Erbschaftsteuer

München (agrartotal/bbv) – Gestern hat das Zentrum für Europäische Wirtschaftsforschung eine Studie präsentiert, die zeigt, dass der vorgelegte Referentenentwurf zur Erbschaftsteuer die steuerliche Wettbewerbsfähigkeit Deutschlands im Vergleich zu anderen europäischen Staaten deutlich verschlechtern würde. Das war heute auch ein zentrales Thema in der Rede von Bundeskanzlerin Angela Merkel auf dem Tag der deutschen Familienunternehmen. „Kanzlerin Merkel muss die Kritik ernst nehmen. Die Zukunft der heimischen Landwirtschaft hängt davon ab, dass Bauernhöfe und Grundbesitz auch künftig zu vernünftigen Bedingungen an die nächste Generation übertragen werden können“, sagt Hans Müller, Generalsekretär des Bayerischen Bauernverbandes.

 

Die neuen Regelungen werden notwendig, weil das Bundesverfassungsgericht im Dezember 2014 einige Details der Erbschaftsteuer als nicht verfassungskonform eigestuft hat. Im Speziellen geht dabei um Verschonungsregeln für sehr große Unternehmen. Die Regelungen für kleine und mittlere Betriebe und damit auch für bäuerliche Familienbetriebe hat das Gericht aber explizit als  verfassungsgemäß beurteilt. „Dort, wo der Gesetzgeber aus Sicht des Gerichts nachbessern muss, muss dies mit Augenmaß geschehen. Die Kritik der Verfassungsrichter entzündet sich schließlich an den großen Unternehmen. Die Debatte um die Erbschaftsteuer darf jetzt keinesfalls dazu führen, dass gerade die Familienbetriebe schlechter gestellt werden, die unsere Lebensmittel erzeugen und die Vitalität und Wirtschaftskraft des ländlichen Raums sichern“, sagt Müller.

■ **AUFGABEN**:
1 - Wann hat das Bundesverfassungsgericht laut dem Artikel zur Erbschaftsteuer einige Details dieser Steuer als nicht verfassungskonform eingestuft?
2 - Führe den Artikel zur Erbschaftsteuer nach seinem letzten Satz fort.
Die Daten stammen aus einer anderen Quelle.

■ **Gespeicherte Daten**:

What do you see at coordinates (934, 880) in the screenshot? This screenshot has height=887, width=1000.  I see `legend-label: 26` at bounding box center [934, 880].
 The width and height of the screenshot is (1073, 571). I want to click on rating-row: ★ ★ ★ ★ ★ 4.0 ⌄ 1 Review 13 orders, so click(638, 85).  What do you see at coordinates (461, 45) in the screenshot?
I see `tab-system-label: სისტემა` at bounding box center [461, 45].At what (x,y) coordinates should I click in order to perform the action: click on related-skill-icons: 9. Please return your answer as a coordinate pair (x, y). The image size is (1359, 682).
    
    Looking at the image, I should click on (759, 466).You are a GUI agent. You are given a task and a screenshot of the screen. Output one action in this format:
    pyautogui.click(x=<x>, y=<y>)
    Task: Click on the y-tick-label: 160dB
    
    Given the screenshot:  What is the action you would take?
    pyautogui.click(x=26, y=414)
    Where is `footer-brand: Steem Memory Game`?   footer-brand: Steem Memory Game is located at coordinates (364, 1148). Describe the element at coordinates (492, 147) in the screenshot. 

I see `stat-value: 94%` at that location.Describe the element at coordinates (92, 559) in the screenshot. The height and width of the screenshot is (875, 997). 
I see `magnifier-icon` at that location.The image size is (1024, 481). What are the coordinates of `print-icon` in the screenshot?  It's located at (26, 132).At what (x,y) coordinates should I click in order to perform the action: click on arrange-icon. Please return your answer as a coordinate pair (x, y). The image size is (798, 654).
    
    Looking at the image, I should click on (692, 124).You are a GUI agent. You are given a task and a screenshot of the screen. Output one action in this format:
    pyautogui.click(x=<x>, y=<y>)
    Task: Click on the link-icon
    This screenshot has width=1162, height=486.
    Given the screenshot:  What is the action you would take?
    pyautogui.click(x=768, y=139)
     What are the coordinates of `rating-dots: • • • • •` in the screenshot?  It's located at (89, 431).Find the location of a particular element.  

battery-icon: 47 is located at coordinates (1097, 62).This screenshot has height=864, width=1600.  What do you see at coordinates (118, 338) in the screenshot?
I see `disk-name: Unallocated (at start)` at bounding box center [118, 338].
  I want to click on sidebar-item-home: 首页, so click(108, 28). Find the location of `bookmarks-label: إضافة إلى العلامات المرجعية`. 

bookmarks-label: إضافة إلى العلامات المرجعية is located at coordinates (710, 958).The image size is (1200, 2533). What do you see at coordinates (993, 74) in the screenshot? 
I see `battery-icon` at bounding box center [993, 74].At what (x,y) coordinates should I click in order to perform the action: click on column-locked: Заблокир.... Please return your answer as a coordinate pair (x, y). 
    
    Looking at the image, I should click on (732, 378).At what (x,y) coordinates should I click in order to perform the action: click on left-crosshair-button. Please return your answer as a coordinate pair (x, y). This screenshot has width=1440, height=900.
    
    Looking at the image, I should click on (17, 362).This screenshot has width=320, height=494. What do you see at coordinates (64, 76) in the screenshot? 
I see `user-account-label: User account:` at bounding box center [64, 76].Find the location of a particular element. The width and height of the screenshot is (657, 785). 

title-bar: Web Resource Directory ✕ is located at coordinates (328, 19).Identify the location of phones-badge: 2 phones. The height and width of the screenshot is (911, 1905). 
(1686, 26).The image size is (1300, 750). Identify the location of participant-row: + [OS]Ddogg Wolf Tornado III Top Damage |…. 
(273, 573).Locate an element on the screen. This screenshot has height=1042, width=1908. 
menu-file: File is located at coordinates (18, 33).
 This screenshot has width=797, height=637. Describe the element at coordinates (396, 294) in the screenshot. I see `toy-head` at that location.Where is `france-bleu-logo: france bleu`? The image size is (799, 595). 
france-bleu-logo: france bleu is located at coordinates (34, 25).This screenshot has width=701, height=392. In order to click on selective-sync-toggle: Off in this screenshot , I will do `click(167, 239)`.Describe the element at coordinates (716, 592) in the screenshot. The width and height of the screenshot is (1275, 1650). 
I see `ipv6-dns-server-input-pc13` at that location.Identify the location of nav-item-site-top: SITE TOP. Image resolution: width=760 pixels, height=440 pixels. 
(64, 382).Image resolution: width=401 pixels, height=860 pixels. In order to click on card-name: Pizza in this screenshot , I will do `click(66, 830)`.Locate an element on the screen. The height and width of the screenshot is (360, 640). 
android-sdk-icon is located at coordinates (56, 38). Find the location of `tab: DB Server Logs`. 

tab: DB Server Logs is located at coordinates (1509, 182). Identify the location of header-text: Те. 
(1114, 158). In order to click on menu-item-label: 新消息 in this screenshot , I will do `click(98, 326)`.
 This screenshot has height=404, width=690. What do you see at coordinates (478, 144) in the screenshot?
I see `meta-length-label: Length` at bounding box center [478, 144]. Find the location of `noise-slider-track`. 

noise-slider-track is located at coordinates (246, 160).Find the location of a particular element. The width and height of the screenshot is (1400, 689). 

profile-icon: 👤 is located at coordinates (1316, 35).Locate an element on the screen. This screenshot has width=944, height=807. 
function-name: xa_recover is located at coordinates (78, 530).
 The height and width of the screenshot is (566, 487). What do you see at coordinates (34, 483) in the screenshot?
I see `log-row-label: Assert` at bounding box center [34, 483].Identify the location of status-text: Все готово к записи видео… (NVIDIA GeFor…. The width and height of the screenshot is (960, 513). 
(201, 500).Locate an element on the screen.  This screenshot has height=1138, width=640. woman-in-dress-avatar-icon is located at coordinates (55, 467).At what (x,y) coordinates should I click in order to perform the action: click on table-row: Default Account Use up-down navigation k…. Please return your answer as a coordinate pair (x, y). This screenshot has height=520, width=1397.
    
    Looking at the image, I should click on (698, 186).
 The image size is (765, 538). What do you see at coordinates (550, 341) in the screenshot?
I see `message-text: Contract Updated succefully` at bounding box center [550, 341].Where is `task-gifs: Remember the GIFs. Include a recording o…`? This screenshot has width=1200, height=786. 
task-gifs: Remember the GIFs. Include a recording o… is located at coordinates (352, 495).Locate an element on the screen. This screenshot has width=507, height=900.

■ **GEORDNETE ANTWORTEN**:
1 - Im Dezember 2014.

2 -
 

 

Das Präsidium des Bayerischen Bauernverbandes fordert in einer aktuellen Stellungnahme deshalb vom Gesetzgeber, bei der gesetzlichen Neugestaltung die Bedürfnisse der über 110.000 Bauernfamilien in Bayern nicht aus den Augen zu verlieren. „Gerade bei Bauernhöfen, die zur Unterstützung einige Mitarbeiter angestellt haben, müssen die Entwürfe  verbessert werden und die die Belange von verpachteten Betrieben angemessen berücksichtigt werden“, sagt BBV-Generalsekretär Müller.